**Textauszug**
Nehls: Das Gehirn benötigt für seine Entwicklung und seinen Leistungserhalt Baustoffe, Schutzstoffe und Energie. Ein wesentlicher Baustoff ist die aquatische Omega-3-Fettsäure DHA. Allerdings können wir sie aus Basisstoffen, wie beispielsweise der alpha-Linolensäure, wie man sie in Leinöl oder Walnüssen in hoher Konzentration findet, so gut wie nicht selbst herstellen. Leinöl nützt gegen Alzheimer also nichts. Das ist leider ein weit verbreiteter Irrtum.

Wir sind entwicklungsgeschichtlich auf eine fischreiche Ernährung programmiert. Fisch ist mittlerweile mit zu vielen Toxinen belastet, als dass man ihn zur Deckung des Omega-3-Bedarfs empfehlen könnte. Deshalb ist Algenöl aus gezüchtetem Plankton, alternativlos, wenn wir uns hirngesund entwickeln und Alzheimer vermeiden wollen. Zu den Schutzstoffen gehören nahezu sämtliche pflanzliche Vitamine und ihre Vitalstoffe, aber auch viele Minerale, wie beispielsweise Selen oder Lithium, wie man es in manchem Heilwasser findet.

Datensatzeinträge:
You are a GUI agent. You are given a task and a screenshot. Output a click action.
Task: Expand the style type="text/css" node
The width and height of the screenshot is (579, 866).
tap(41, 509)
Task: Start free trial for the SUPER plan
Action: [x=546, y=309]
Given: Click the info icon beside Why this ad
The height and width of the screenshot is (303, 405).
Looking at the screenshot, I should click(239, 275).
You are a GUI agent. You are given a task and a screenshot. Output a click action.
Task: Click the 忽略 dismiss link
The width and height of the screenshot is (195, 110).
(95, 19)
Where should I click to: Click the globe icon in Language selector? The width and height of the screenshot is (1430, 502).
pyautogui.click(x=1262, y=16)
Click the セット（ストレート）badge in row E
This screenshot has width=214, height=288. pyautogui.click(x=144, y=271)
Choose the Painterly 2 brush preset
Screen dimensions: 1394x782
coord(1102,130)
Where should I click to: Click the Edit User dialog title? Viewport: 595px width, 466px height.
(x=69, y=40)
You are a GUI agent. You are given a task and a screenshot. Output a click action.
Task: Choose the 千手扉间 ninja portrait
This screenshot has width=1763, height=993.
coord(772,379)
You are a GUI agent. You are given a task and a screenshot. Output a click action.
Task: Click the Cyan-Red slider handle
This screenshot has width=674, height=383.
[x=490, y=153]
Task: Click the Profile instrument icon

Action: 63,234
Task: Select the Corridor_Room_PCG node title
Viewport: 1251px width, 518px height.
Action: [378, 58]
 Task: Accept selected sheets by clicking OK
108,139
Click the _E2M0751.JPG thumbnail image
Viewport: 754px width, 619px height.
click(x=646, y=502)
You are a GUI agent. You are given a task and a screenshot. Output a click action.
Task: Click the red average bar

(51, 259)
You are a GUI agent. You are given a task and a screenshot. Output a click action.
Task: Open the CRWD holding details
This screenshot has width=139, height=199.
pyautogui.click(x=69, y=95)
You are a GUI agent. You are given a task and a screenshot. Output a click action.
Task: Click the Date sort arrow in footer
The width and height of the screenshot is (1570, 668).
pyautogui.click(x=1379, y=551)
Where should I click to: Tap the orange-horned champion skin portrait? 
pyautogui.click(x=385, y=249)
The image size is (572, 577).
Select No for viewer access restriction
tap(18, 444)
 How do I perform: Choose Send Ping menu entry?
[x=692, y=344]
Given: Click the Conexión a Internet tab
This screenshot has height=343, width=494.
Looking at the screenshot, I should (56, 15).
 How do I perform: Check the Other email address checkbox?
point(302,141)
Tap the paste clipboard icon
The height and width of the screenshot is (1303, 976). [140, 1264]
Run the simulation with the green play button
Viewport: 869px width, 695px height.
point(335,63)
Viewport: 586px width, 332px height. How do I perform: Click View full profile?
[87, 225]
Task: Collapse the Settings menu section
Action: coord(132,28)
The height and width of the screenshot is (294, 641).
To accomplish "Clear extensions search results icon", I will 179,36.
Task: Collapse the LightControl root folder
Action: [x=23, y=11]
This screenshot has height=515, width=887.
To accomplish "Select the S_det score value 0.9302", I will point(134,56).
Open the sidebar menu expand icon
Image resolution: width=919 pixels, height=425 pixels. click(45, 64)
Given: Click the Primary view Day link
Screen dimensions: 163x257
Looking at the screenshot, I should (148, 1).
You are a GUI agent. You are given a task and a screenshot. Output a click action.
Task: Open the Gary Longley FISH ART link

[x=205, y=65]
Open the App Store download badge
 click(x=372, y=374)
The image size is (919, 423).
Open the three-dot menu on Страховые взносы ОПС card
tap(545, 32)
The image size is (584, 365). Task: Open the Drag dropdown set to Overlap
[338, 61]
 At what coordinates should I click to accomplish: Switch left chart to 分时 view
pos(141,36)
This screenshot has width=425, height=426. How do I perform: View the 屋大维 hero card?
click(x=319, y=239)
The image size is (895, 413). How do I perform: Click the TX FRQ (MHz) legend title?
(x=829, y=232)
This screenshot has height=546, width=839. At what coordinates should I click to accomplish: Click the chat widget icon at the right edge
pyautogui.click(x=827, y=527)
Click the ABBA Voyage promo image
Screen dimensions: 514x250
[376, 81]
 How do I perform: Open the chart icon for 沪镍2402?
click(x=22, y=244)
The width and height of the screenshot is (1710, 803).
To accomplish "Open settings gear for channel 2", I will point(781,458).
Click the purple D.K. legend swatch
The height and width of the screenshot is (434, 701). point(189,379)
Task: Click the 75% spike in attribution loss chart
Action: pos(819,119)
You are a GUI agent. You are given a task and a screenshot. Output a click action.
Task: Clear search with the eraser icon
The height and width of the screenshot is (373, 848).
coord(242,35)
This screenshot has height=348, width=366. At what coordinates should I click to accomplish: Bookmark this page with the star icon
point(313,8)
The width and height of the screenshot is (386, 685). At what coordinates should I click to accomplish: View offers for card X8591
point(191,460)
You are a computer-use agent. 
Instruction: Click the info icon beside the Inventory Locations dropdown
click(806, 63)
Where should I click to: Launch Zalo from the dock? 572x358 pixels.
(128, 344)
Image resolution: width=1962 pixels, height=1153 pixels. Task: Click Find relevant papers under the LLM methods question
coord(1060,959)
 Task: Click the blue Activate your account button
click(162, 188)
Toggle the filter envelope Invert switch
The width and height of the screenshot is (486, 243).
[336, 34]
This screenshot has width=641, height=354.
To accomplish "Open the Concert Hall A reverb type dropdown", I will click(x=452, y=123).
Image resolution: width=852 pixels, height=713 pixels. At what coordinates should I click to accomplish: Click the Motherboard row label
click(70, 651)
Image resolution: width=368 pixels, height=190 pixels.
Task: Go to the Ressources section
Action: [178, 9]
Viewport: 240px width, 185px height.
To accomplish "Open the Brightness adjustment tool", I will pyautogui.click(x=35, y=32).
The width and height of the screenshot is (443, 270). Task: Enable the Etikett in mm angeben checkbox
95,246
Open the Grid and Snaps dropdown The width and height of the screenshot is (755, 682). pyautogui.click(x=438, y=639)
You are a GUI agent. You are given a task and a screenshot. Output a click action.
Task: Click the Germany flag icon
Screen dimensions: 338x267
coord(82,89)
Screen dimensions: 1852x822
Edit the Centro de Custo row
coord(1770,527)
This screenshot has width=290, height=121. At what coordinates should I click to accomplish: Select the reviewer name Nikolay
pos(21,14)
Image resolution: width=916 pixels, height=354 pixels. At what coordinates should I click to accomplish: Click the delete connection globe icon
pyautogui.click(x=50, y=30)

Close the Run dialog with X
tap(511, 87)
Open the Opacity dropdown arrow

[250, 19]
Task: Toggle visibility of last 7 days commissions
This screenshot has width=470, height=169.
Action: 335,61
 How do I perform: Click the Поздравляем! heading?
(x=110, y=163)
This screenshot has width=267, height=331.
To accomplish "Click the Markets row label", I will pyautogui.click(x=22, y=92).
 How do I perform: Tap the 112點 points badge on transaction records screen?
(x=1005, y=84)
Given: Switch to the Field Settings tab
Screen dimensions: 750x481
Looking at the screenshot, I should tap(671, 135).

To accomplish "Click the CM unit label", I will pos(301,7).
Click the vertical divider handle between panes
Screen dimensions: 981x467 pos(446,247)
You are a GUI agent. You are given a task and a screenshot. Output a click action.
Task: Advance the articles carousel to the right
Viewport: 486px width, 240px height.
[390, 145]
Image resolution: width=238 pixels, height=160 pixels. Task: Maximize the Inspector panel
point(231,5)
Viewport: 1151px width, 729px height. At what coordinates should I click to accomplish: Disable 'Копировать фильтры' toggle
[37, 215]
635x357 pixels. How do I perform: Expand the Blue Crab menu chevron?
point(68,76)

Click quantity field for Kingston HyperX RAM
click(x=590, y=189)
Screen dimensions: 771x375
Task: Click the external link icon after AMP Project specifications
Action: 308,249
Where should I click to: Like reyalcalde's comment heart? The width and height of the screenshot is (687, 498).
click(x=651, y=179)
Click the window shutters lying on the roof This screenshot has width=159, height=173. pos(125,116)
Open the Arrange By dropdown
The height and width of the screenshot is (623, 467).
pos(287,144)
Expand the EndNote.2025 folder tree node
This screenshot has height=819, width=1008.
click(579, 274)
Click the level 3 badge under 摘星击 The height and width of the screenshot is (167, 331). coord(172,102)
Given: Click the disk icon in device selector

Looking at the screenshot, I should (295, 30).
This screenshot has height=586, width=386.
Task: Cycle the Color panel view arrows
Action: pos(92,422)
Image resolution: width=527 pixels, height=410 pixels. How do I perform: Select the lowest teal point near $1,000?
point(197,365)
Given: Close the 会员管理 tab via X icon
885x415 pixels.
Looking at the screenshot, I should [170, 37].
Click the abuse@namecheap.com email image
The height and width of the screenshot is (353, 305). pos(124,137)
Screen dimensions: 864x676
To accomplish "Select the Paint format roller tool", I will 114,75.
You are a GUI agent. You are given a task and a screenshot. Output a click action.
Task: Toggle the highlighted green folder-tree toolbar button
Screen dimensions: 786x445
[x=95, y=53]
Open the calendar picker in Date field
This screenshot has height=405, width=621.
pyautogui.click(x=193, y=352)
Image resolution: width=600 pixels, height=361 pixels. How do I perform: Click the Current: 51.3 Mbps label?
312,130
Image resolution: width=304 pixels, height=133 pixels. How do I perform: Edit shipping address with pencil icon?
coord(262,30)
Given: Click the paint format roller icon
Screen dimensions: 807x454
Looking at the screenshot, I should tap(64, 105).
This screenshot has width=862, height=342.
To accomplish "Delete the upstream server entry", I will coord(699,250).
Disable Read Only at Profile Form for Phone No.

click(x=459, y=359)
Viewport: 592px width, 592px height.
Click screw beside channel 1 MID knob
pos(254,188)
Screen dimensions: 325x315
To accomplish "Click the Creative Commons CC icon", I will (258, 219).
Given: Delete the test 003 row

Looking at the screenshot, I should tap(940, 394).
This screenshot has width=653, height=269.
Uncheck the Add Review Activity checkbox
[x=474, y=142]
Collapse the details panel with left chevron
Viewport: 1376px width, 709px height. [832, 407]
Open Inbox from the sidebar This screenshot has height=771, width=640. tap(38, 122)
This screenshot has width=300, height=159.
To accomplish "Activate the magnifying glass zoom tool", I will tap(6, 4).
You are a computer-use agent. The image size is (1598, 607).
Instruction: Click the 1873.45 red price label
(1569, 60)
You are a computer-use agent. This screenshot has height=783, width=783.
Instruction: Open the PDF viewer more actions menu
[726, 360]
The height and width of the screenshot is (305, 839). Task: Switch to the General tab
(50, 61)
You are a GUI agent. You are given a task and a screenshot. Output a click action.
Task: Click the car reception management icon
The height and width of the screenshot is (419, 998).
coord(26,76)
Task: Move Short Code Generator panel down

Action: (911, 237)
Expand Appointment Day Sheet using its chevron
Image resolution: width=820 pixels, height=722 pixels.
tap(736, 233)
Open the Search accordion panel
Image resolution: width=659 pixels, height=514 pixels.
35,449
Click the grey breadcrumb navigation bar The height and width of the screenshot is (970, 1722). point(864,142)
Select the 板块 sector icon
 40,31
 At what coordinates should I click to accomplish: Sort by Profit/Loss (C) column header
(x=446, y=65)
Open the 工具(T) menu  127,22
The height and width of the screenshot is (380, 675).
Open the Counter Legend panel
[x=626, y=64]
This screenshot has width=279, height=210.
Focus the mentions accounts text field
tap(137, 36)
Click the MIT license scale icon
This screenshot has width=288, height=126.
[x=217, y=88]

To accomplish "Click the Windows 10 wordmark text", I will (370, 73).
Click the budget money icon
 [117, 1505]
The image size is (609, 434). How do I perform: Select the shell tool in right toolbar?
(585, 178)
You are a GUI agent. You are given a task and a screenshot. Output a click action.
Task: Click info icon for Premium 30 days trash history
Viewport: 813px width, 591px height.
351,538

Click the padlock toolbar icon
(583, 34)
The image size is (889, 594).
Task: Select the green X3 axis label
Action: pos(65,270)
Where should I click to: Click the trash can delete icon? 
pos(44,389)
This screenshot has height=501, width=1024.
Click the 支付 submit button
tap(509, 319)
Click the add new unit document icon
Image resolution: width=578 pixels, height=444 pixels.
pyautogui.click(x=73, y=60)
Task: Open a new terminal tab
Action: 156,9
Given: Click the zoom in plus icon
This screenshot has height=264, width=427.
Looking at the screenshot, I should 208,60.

**Aufgabenstellung**
Beantworten Sie anhand des Textauszugs zur Hirnernährung folgende Fragen:
1. Welche aquatische Omega-3-Fettsäure wird als wesentlicher Baustoff des Gehirns genannt?
2. Womit ist Fisch laut Text belastet, sodass er nicht zur Deckung des Omega-3-Bedarfs empfohlen werden kann?
3. Welche zwei Minerale werden als Beispiele für Schutzstoffe aufgeführt?

**Lösung**
1. DHA.
2. Mit zu vielen Toxinen.
3. Selen und Lithium.